_What this task involves:_ In the records below, find the line containing "Task: Open the upload icon in toolbar", then reproduce that line and every one after it to the end, exactly and alone.

_Material to process:_
┏━━
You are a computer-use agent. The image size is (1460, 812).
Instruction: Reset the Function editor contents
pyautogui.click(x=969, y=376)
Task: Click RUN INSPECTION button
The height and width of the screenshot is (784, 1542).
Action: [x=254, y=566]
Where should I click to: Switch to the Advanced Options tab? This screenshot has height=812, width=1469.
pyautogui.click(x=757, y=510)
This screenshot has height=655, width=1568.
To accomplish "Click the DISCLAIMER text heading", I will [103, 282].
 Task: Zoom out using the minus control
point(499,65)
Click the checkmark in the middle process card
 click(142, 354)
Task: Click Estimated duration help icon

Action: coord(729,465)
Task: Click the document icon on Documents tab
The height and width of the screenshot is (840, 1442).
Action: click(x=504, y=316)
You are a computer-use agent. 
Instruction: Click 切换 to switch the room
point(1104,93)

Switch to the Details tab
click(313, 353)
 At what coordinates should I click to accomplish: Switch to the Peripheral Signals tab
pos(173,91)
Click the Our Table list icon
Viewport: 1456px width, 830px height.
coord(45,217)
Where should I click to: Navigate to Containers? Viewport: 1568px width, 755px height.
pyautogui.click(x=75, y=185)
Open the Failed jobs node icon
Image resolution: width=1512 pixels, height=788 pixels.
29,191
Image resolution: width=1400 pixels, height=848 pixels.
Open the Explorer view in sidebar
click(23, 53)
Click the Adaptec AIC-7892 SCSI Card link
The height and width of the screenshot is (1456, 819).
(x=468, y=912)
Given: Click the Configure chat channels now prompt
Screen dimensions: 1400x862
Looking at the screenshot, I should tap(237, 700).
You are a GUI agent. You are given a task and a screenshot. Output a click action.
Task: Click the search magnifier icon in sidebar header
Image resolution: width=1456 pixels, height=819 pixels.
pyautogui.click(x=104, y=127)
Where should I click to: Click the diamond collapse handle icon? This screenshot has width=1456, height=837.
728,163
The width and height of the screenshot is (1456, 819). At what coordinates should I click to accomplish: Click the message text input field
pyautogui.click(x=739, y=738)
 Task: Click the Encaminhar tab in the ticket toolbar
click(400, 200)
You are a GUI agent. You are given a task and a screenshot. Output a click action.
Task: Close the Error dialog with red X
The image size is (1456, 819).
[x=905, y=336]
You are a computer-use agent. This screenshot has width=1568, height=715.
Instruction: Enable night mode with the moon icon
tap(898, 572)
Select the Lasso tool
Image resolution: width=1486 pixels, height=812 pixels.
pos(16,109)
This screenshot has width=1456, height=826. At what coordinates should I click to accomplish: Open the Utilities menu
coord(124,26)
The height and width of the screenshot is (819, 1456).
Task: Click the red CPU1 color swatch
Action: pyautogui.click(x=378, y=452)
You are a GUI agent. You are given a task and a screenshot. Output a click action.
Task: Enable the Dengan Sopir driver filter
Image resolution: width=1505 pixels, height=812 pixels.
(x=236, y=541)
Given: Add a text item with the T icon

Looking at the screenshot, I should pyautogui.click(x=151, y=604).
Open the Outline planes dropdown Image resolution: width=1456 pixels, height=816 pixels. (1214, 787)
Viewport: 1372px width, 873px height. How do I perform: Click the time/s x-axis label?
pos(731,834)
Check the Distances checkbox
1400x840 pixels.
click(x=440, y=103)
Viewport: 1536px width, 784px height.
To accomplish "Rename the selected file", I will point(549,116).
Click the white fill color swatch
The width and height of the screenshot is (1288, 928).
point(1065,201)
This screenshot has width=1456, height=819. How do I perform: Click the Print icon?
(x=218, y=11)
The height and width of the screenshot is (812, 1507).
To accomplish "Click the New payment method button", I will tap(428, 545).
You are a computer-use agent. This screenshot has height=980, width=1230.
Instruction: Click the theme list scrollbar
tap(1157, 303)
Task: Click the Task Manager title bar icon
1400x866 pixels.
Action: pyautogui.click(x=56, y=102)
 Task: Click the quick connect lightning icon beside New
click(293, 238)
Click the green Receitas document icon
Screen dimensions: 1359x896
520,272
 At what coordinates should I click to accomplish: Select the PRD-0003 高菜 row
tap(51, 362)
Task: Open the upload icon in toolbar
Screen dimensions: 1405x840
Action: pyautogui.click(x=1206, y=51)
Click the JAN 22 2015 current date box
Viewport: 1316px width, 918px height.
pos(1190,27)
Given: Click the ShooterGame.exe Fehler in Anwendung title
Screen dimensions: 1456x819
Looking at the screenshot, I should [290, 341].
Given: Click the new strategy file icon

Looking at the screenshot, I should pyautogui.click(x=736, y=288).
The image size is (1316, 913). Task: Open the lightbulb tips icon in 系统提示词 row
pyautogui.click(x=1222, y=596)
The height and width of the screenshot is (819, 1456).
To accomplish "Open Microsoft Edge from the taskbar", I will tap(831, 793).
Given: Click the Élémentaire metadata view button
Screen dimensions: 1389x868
┗━━
_Result of the task:_
Task: Open the upload icon in toolbar
Screen dimensions: 1405x840
Action: pyautogui.click(x=1206, y=51)
Click the JAN 22 2015 current date box
Viewport: 1316px width, 918px height.
pos(1190,27)
Given: Click the ShooterGame.exe Fehler in Anwendung title
Screen dimensions: 1456x819
Looking at the screenshot, I should [290, 341].
Given: Click the new strategy file icon

Looking at the screenshot, I should pyautogui.click(x=736, y=288).
The image size is (1316, 913). Task: Open the lightbulb tips icon in 系统提示词 row
pyautogui.click(x=1222, y=596)
The height and width of the screenshot is (819, 1456).
To accomplish "Open Microsoft Edge from the taskbar", I will tap(831, 793).
Given: Click the Élémentaire metadata view button
Screen dimensions: 1389x868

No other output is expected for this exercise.